» **OBJECTIVES**:
1) Duplicate the portfolio post word for word, from "After some unsuccessful" up to and including "was the best.".
2) In the portfolio post, what does a project charter outline?

» **SUPPLIED TEXT**:
━━━━━━

Without a long term work visa and no dutch language skills I knew things would be a little harder than back home in my comfort zone. I like to look at it as a healthy challenge - time to grow!

After some unsuccessful job hunting for a month, I realised I needed to up my game. If I wanted the next dream job I had to make it very obvious I was the best.

I've been at the other end of the job interview process too, I can empathise with HR staff. They look at experience on paper and ask superficial questions. It's hard to know someone's skills before you work alongside them.

So I decided to make the world's best online portfolio, designed to make HR staff fall in love with me.

It needed to exhibit me in a sophisticated way. Communicate my achievements and offer an overview of my experiences. Even after I find a job I should be giving my projects the best chance of success, may as well start my Ellion Musk global domination…

With this blog post, I’m going to walk you through my creative process for creating the world’s best portfolio website. If you’ve stumbled across this page, and you’re thinking of doing the same thing you’re in the right place! just don’t go stealing my future jobs from me ok?

1) Empathy Map

The first thing I did was an empathy map, those of you familiar with design thinking will know what I’m talking about. It’s a great way to figure out the most fucking blatantly obvious things you should have already known. This tool helps greatly to get inside the head of HR staff.

From this I realised a few things; HR staff basically just write ads, view candidates and pitch these candidates to management. They are under pressure from management to find and exhibit the best talent in the best light possible. So they need to write good ads, have them found by the best talent, and have assets to share with management that prove they’re the best. They already have my CV, which I could essentially write anything I like on, but it doesn’t mean I know what i’m talkin about. I realised that If I could have case studies that were on the exact topics they’re hiring for that would surely make their lives easier.

2) Project Charter

Next, I needed a project charter, to more clearly identify the vision of the world’s best portfolio website. A project charter is a high-level document that outlines the mission, vision and success criteria of a project. This process helps me to hone in on the key aspects that define value for users, in this case, that’s HR staff.

━━━━━━

» **RECORDED DATA**:
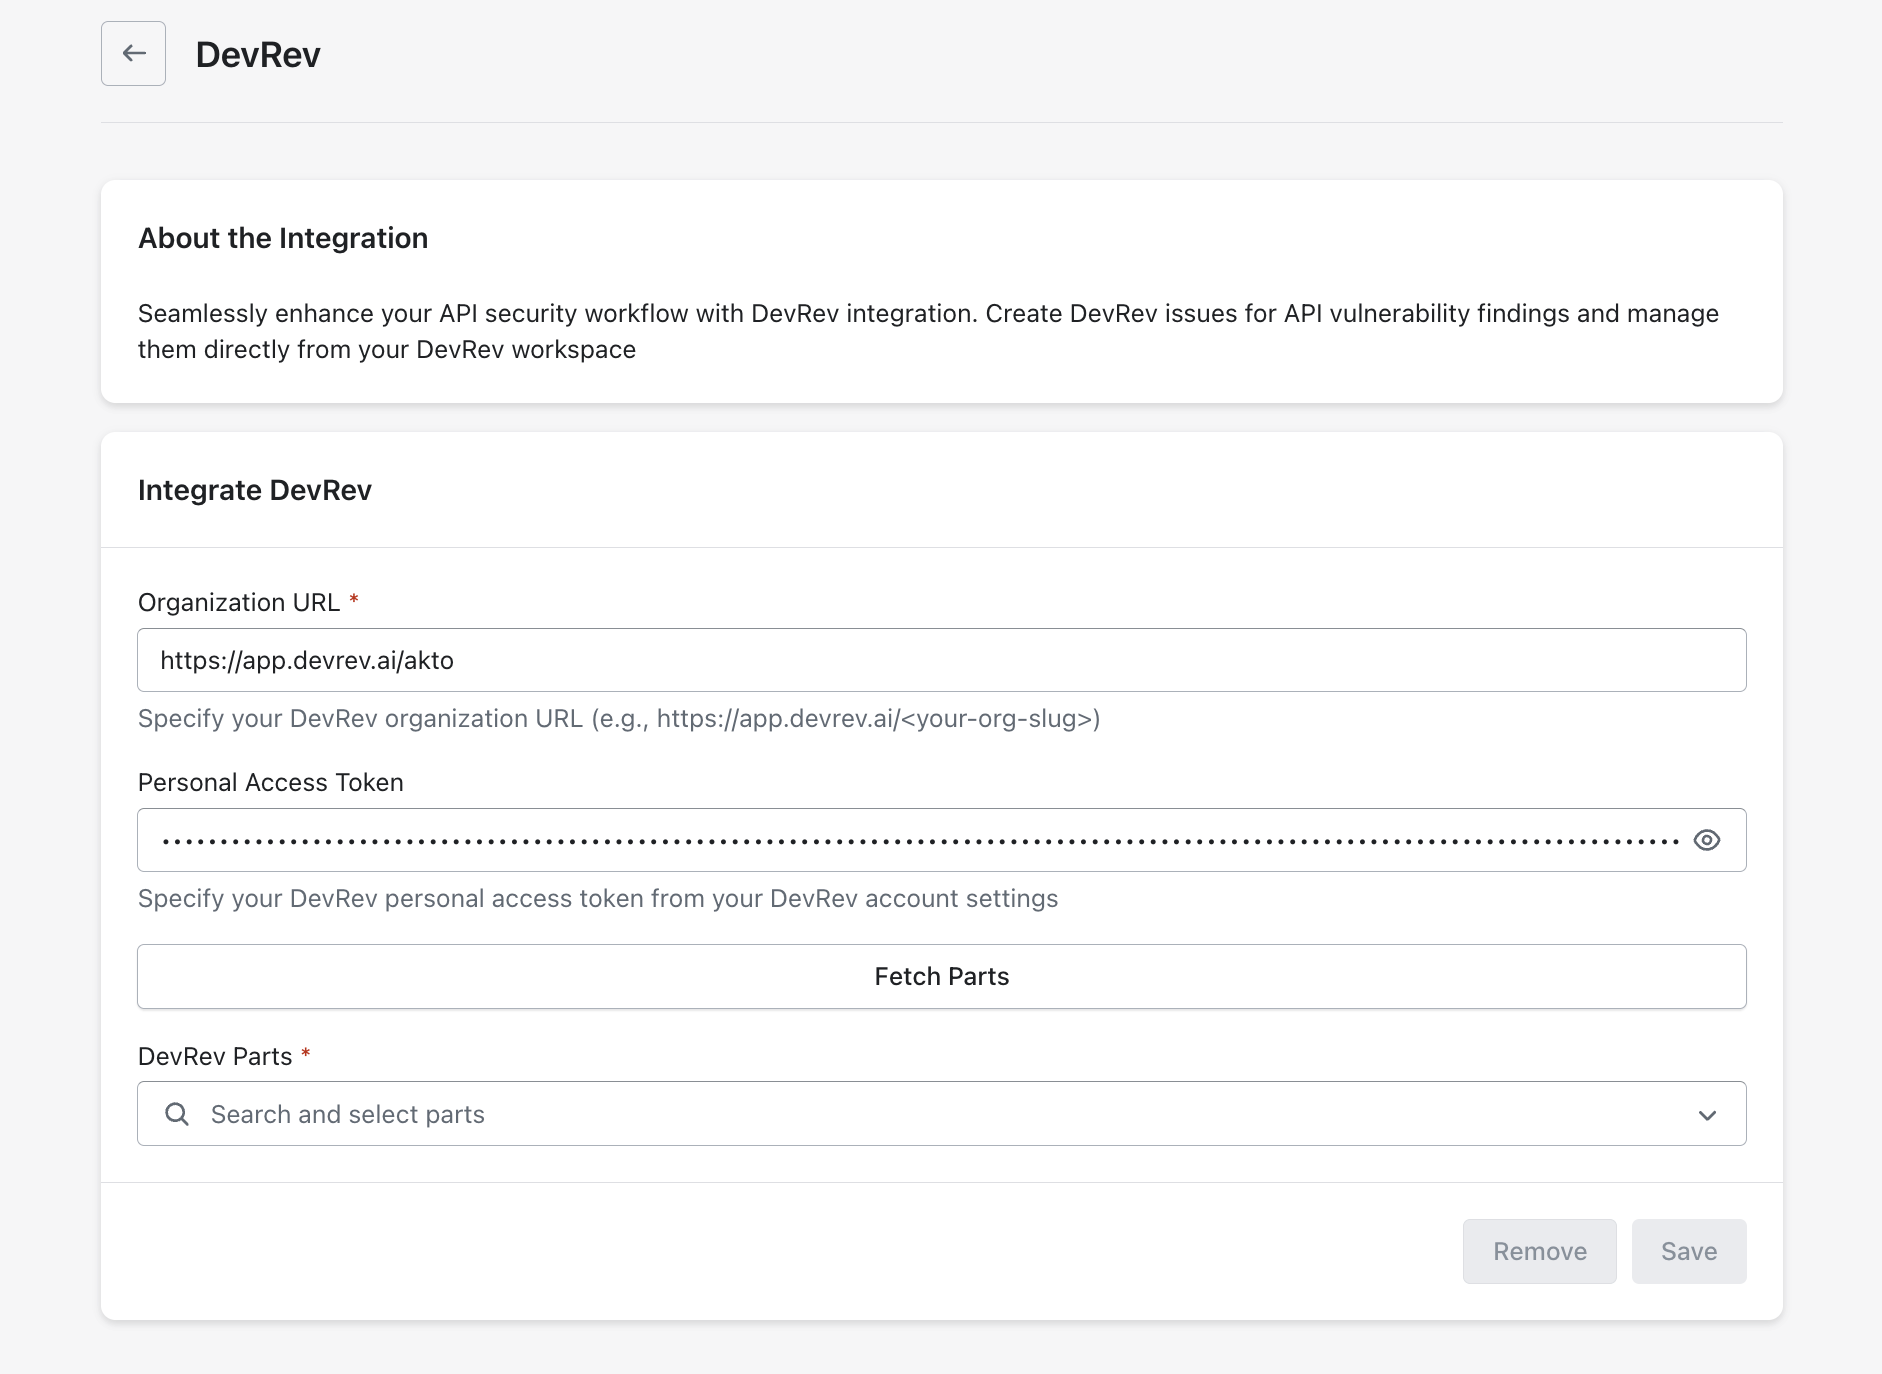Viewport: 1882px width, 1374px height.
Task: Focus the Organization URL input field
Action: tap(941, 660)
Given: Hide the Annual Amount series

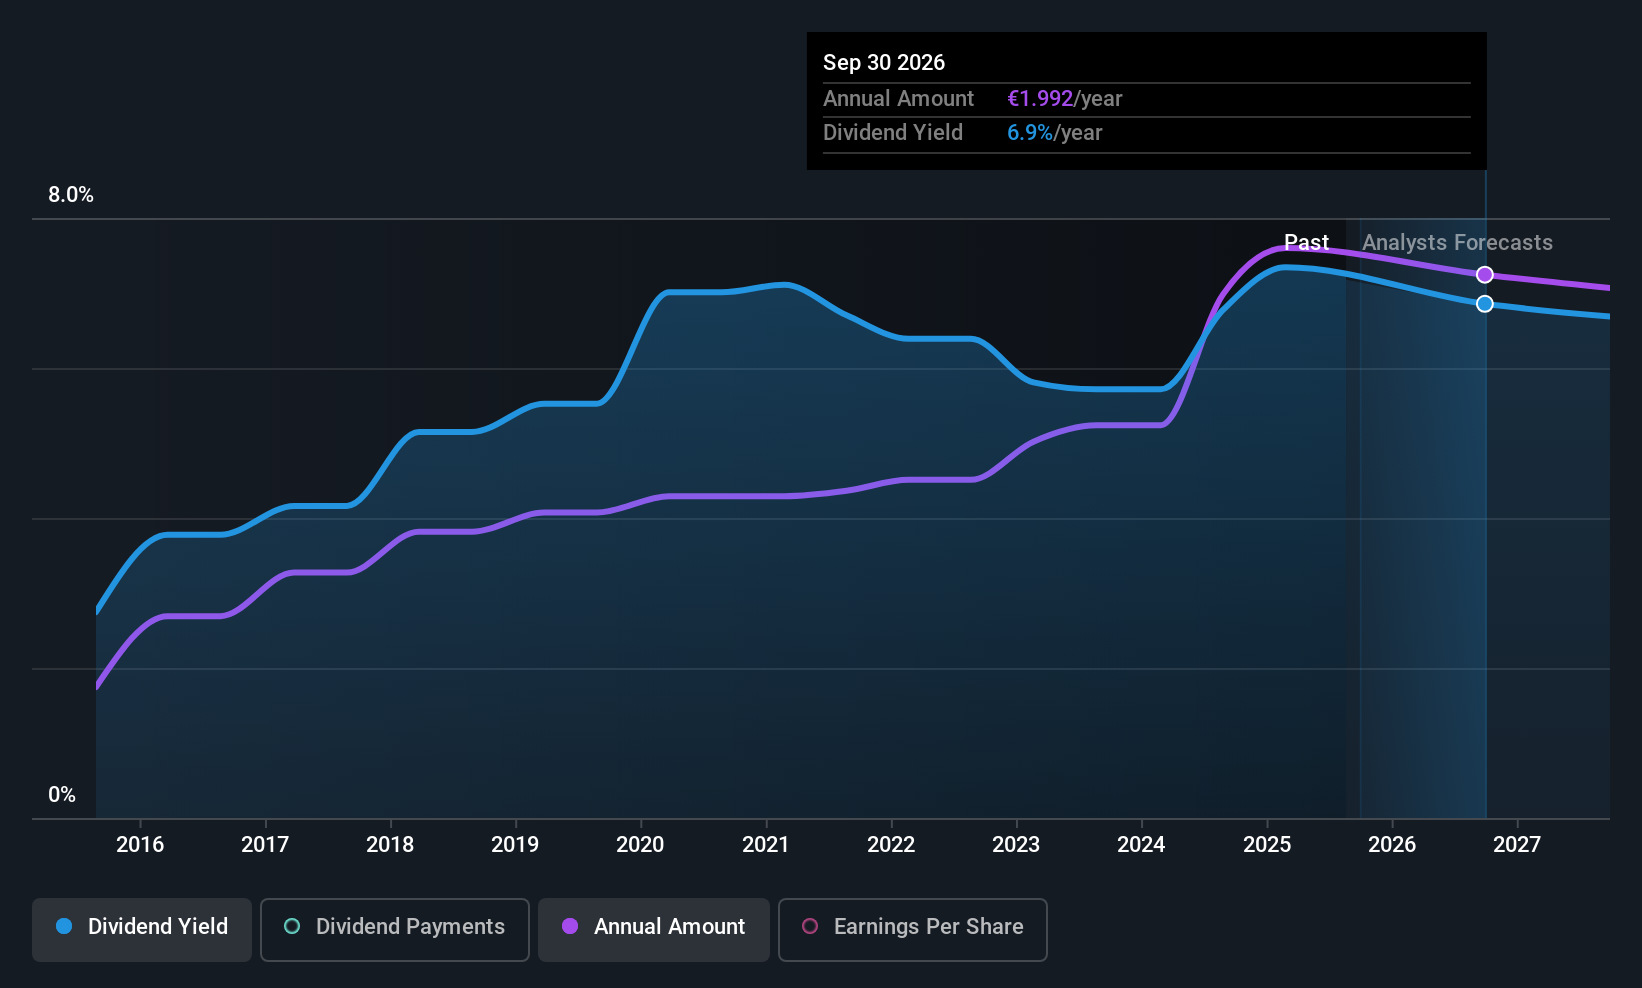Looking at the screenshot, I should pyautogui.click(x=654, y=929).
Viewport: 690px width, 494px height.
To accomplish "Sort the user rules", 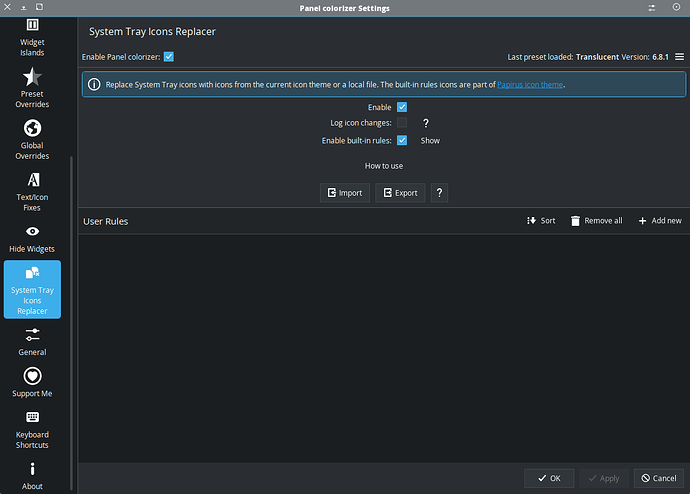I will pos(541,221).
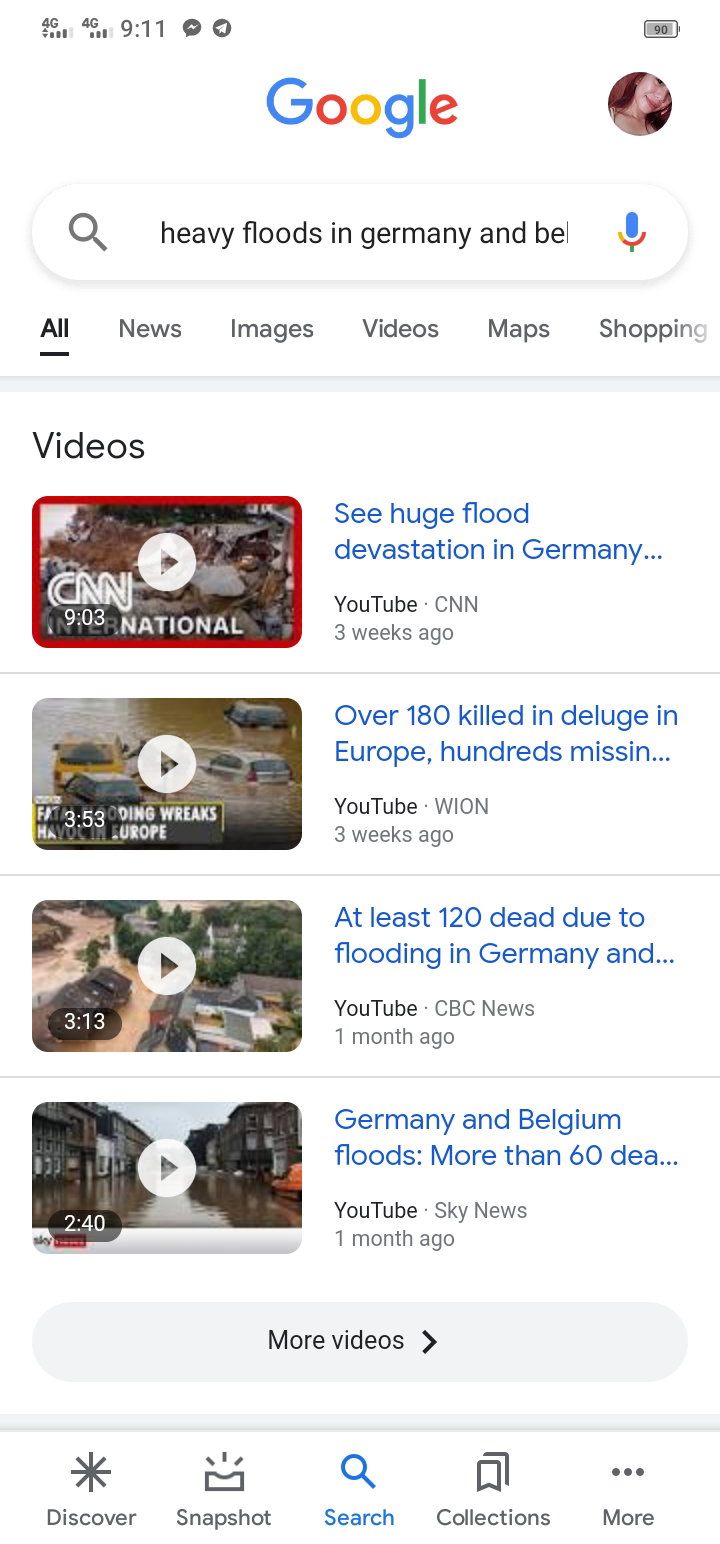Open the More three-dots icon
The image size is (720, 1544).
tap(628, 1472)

━━━━━━

» **ANSWERS IN ORDER**:
1)
After some unsuccessful job hunting for a month, I realised I needed to up my game. If I wanted the next dream job I had to make it very obvious I was the best.

2) It outlines the mission, vision and success criteria of a project.